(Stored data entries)
•••••

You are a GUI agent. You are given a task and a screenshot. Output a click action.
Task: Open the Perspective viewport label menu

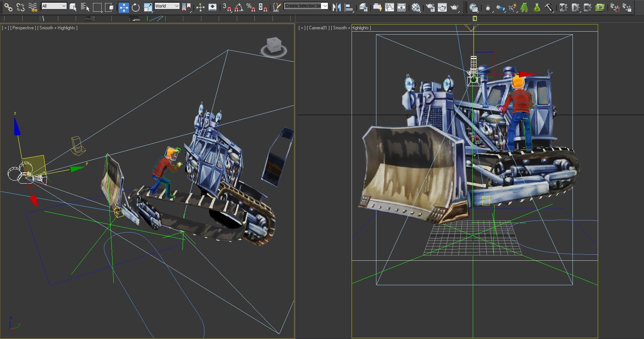coord(23,28)
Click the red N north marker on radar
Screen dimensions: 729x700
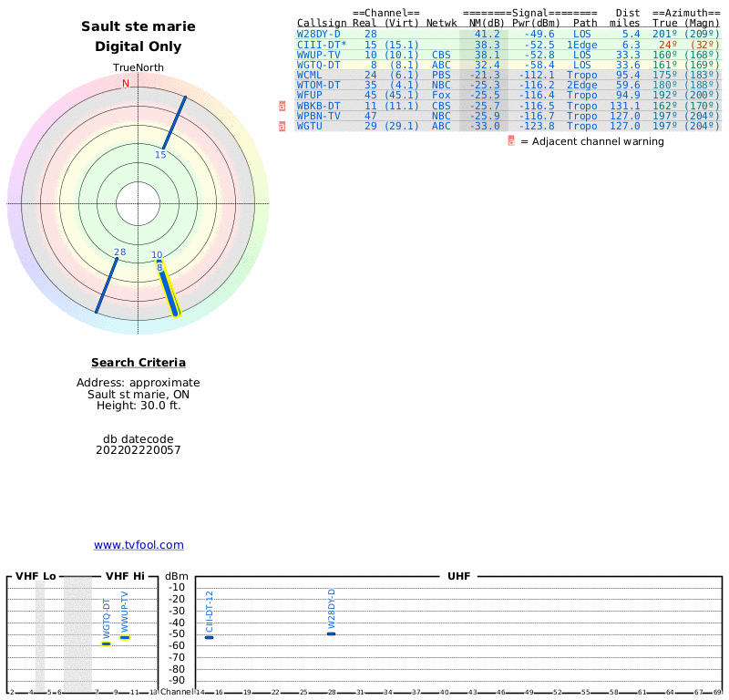[126, 84]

•••••

An exact copy of the data above is required, printed without its pictures.

- **Written reply**:
You are a GUI agent. You are given a task and a screenshot. Output a click action.
Task: Open the Perspective viewport label menu

coord(23,28)
Click the red N north marker on radar
Screen dimensions: 729x700
[126, 84]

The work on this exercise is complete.